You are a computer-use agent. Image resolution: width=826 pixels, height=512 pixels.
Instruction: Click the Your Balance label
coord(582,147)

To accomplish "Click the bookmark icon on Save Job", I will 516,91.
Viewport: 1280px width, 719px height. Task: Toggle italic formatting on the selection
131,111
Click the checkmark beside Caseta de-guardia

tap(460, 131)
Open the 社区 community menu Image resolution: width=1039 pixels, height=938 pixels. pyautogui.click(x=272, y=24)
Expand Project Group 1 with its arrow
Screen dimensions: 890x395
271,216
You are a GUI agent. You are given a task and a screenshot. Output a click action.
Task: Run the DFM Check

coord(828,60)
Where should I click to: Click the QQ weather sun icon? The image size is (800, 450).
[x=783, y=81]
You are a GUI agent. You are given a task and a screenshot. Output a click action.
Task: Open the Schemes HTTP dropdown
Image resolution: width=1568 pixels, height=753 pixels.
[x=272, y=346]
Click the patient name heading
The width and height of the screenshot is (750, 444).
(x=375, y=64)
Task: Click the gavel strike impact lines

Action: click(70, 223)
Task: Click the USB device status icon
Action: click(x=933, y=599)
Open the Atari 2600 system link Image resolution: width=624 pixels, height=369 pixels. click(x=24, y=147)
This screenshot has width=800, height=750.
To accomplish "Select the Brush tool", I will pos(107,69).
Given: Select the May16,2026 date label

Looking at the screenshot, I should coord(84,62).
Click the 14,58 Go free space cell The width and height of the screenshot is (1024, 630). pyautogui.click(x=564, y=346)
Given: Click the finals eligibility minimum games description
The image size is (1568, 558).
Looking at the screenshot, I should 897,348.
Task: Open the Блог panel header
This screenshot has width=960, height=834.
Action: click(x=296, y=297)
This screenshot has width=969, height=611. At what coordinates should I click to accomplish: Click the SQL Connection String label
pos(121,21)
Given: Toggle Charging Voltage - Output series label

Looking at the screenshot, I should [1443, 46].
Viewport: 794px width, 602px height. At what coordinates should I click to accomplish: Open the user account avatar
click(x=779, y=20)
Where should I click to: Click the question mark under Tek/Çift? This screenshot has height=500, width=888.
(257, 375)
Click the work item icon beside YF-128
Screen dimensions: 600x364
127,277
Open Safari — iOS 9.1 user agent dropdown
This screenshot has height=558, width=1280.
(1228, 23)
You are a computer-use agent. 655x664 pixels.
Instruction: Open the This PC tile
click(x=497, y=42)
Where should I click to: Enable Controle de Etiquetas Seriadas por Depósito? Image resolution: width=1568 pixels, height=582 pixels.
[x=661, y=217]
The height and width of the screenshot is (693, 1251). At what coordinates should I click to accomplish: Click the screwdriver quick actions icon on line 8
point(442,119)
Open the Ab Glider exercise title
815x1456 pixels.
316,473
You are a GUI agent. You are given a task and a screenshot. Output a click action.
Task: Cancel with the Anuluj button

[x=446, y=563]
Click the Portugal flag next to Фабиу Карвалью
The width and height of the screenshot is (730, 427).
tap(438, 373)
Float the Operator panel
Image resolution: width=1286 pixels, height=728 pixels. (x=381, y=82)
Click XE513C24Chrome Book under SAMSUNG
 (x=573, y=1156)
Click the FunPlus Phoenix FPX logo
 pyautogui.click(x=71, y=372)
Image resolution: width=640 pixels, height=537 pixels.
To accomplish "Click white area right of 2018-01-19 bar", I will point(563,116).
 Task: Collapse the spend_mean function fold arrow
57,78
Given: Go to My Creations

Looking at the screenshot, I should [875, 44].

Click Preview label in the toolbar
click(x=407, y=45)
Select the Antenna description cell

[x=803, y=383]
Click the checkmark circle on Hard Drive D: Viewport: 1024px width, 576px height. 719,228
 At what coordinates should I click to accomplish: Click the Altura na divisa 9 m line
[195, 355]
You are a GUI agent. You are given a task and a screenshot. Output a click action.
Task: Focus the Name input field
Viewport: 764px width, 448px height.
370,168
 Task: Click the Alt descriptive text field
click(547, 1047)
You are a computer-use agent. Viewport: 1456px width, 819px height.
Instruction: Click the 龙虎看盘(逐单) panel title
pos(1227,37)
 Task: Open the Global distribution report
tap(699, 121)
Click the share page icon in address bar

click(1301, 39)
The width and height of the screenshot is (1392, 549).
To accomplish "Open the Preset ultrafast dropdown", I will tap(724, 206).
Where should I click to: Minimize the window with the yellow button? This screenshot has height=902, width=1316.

═══

• EXERCISE
In the data above, how many lines contain the word "dropdown"? Write the number only.

• RESULT FOR THIS TASK
3